Anche per le donne esiste un divario Nord-Sud da abbattere in fatto di lavoro e gestione delle risorse economiche?

«Assolutamente sì. La peggiore condizione economica delle donne nel meridione d’Italia è un fenomeno oramai radicato e da tempo, un problema ma al contempo anche una soluzione. Le donne hanno una enorme potenzialità inespressa in termini di capacità, determinazione, problem solving, abituate come sono a farsi carico di tutte le inefficienze di cura dello Stato. Basta creare le condizioni e questo talento si può rivelare fondamentale per risollevare il Meridione e il nostro paese».

Lei si batte da anni per educare alla valutazione delle politiche di welfare a partire da un approccio di genere. Vuole spiegare ai nostri lettori come?

«Sono una ricercatrice indipendente specializzata in bilanci di genere che misurano l’impatto delle risorse pubbliche sulle donne e sugli uomini. Più in generale sviluppo strumenti tecnici a supporto di politiche per la parità, sia pubbliche che aziendali.

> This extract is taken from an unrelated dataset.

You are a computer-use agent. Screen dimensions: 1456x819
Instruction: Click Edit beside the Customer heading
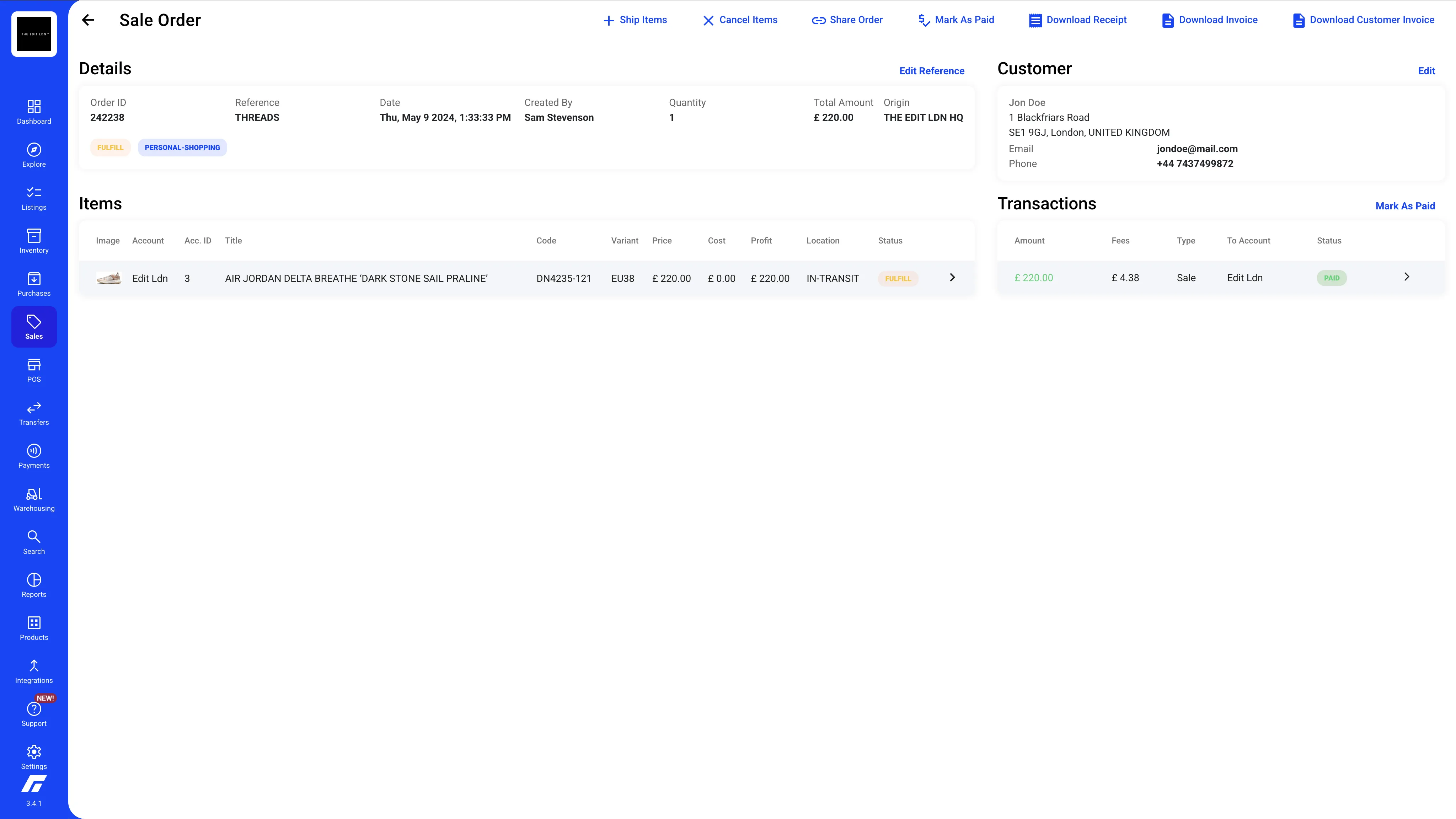[x=1426, y=71]
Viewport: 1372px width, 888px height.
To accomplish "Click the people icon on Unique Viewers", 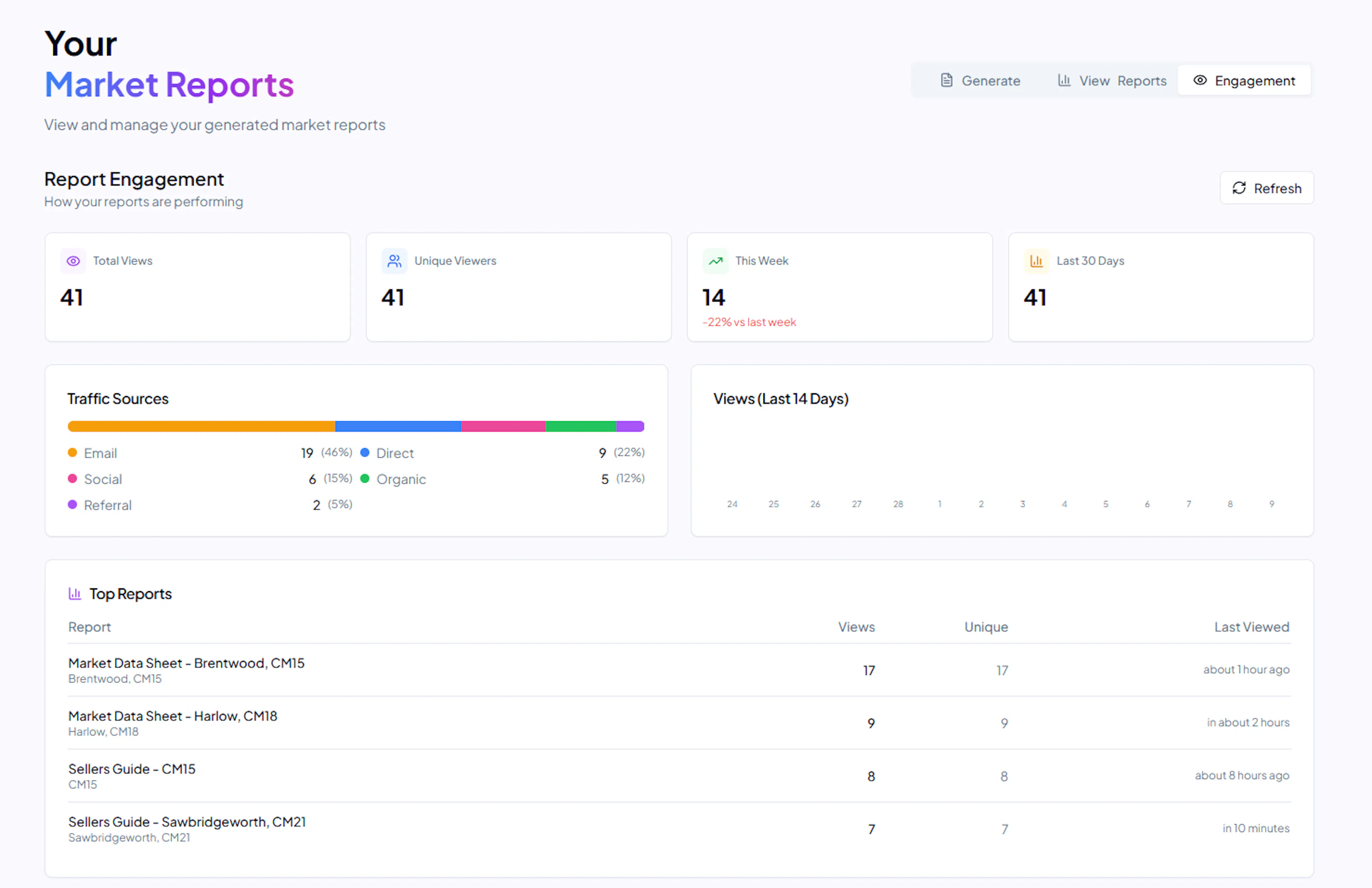I will (394, 261).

Non basta desiderare la parità di genere ma occorre costruirla giorno per giorno con la concretezza di progetti e strumenti capaci di influenzare decisioni e l’utilizzo delle risorse. Assieme alla mia collega Federica Gentile ho inoltre fondato www.ladynomics.it dove parliamo proprio di economia e politica di genere».

È vero che le donne sono brave amministratrici pubbliche?

«Sì. Oramai esiste una ricca letteratura che lo conferma. In parte questa capacità è dovuta alla maggiore determinazione di chi, come le donne, fatica di più per affermarsi. In parte è evidente una maggiore sensibilità verso il benessere delle persone, certamente dovuta alla comune educazione familiare ai valori della cura.

In Canada uno studio ha trovato una relazione diretta tra l’incremento delle amministratrici locali in 10 province, dal 4,2% al 25,9% tra il 1976 e il 2009, e la diminuzione del tasso di mortalità del 37,5%. È infatti aumentato l’impegno politico nelle aree salvavita: la cura medica, la prevenzione, i servizi sociali e l’istruzione superiore. Questo progresso ha interessato soprattutto gli uomini che, si sa, hanno tassi di mortalità peggiori di quelli delle donne».

Buoni propositi per il Primo Maggio 2024?

«Come buoni propositi posso farli solo a livello personale, attraverso un rinnovato impegno e determinazione nel mio lavoro e nel far crescere Ladynomics.

Come augurio, spero che si ritrovi presto il senso di un impegno collettivo, soprattutto delle donne, capace di spingere il nostro paese verso un futuro più giusto che offra a tutte e a tutti le opportunità per una vita soddisfacente».